Data items =
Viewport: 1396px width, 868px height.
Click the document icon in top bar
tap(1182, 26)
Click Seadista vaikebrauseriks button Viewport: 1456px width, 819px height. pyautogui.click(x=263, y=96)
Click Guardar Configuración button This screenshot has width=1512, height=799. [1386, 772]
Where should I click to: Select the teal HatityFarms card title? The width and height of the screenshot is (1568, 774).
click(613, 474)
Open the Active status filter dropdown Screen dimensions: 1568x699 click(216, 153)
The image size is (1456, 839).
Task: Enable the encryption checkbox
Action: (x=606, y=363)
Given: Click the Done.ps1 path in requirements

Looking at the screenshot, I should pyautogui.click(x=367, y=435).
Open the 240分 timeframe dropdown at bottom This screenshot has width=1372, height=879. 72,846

AIM OF THE TASK = All the records above are to be reproduced exactly.

RESULT FOR THIS TASK =
Viewport: 1396px width, 868px height.
Click the document icon in top bar
tap(1182, 26)
Click Seadista vaikebrauseriks button Viewport: 1456px width, 819px height. pyautogui.click(x=263, y=96)
Click Guardar Configuración button This screenshot has width=1512, height=799. [1386, 772]
Where should I click to: Select the teal HatityFarms card title? The width and height of the screenshot is (1568, 774).
click(613, 474)
Open the Active status filter dropdown Screen dimensions: 1568x699 click(216, 153)
The image size is (1456, 839).
Task: Enable the encryption checkbox
Action: (x=606, y=363)
Given: Click the Done.ps1 path in requirements

Looking at the screenshot, I should pyautogui.click(x=367, y=435).
Open the 240分 timeframe dropdown at bottom This screenshot has width=1372, height=879. 72,846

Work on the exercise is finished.